EVA may be a component of Pendred syndrome which is characterized by hearing loss due to EVA and thyroid disease, among other things. According to a study by the National Institute on Deafness and Other Communication Disorders (NICDC), approximately a quarter of people with EVA and hearing loss have Pendred syndrome. The hearing loss associated with Pendred syndrome is more likely to be progressive, meaning there is a reasonable likelihood the hearing loss may progress and become more severe, perhaps even resulting in deafness.

Hearing Loss May Affect Balance Center in the Ear

Given the close anatomic relationship between the hearing and balance centers in the inner ear and their connection to the endolymphatic sac through the vestibular aqueduct, it is no surprise that children with hearing loss associated with EVA may also have problems with their balance. Fortunately, the brain is very adept at compensating for such an abnormality so these balance difficulties are typically transient and mild. If balance disturbances are more problematic, specific vestibular testing with focused vestibular rehabilitation may be required.

Causes of EVA are Likely Multifactorial

The exact cause of EVA is unknown but is likely multifactorial. The most well-known cause of EVA and hearing loss is a gene mutation, known as SLC26A4 (previously known as the PDS gene). Two mutations in the SLC26A4 gene can result in Pendred syndrome and other factors, genetic or environmental, may also lead to EVA.

Investigation into a suspected hearing loss typically involves confirmatory hearing testing, often with age-appropriate audiometry and, possibly auditory brainstem response (ABR) testing. Once a sensorineural hearing loss has been confirmed, imaging is often obtained to evaluate the anatomy of the inner ear. This is perhaps more important in the setting of unilateral or sudden hearing loss and would consist of magnetic resonance imaging (MRI), computed tomography (CT) scanning, or both. Although most imaging studies in this setting are normal, the most common finding on an abnormal CT is EVA.

Managing and Treating EVA

MRI and CT images courtesy of the National Institutes of Health, Department of Health and Human Services

Credit: Photo courtesy of the National Institutes of Health, Department of Health and Human Services.

Unfortunately, there are no consistently documented medical or surgical treatments for EVA. There is some anecdotal evidence that a course of steroids may be helpful at restoring some hearing in the setting of a sudden sensorineural hearing loss in patients with EVA. More research on this topic needs to be completed to determine if such treatment is effective.

Surgical considerations such as surgical procedures to drain liquid out of the endolymphatic duct and sac or to remove the endolymphatic duct and sac are not only ineffective in treating EVA, it can be harmful.

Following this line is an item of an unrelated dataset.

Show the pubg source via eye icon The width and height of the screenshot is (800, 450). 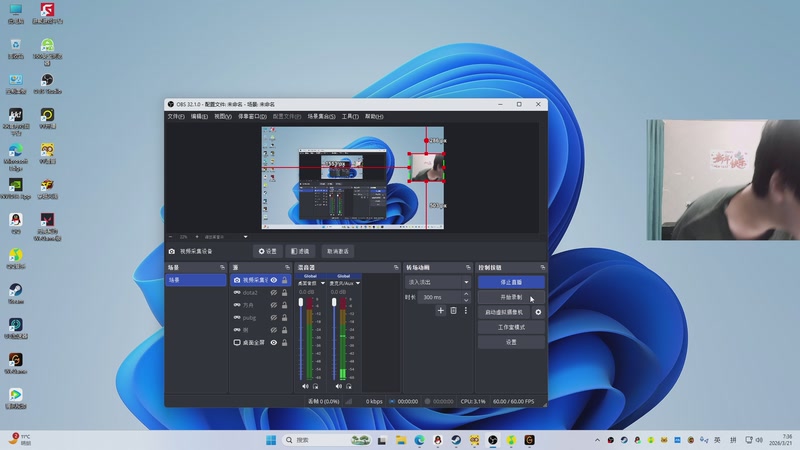(x=273, y=318)
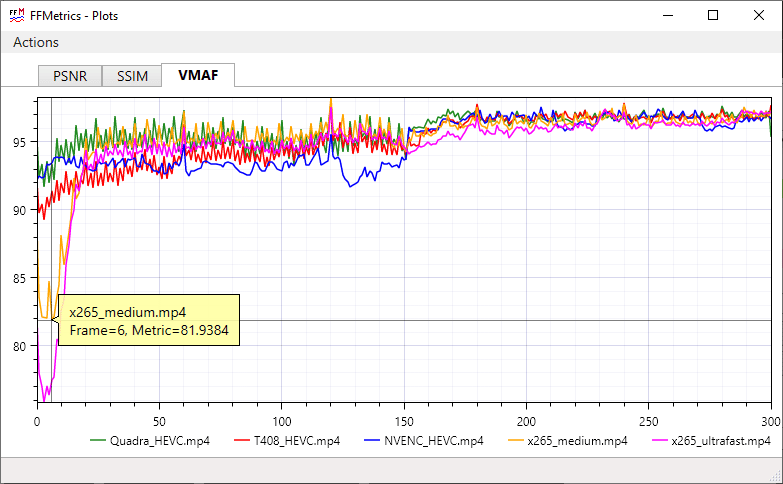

Research has shown conclusively that surgeries such as these can actually destroy hearing.

Certain activities have been demonstrated to precipitate a decrease in an EVA patient’s hearing and include contact sports where the participant could sustain a head injury, and activities where barotrauma is more likely. Activities such as contact sports, cycling, or skiing should be undertaken with protective headgear or avoided altogether. Any situations that can lead to barotrauma or rapid changes in air pressure such as scuba diving or hyperbaric oxygen treatments should be carefully avoided because of their risk of sudden worsening of hearing loss. In addition, added pressure changes with air travel have also been reported to cause hearing loss in EVA patients. This is a rare event in commercial aircraft with pressurized cabins and this risk may be minimized by preemptively taking a nasal decongestant, particularly if there is sinus or nasal congestion.

Early Diagnosis Reduces EVA’s Impact

Identifying hearing loss as early as possible is the best way to reduce EVA’s impact. The earlier hearing loss is identified in children, the sooner they can develop skills that will help them learn and communicate with others. Children with permanent and progressive hearing loss, which often is linked with EVA, will benefit from learning other forms of communication, such as sign language or cued speech, or using assistive devices, such as a hearing aid or cochlear implant.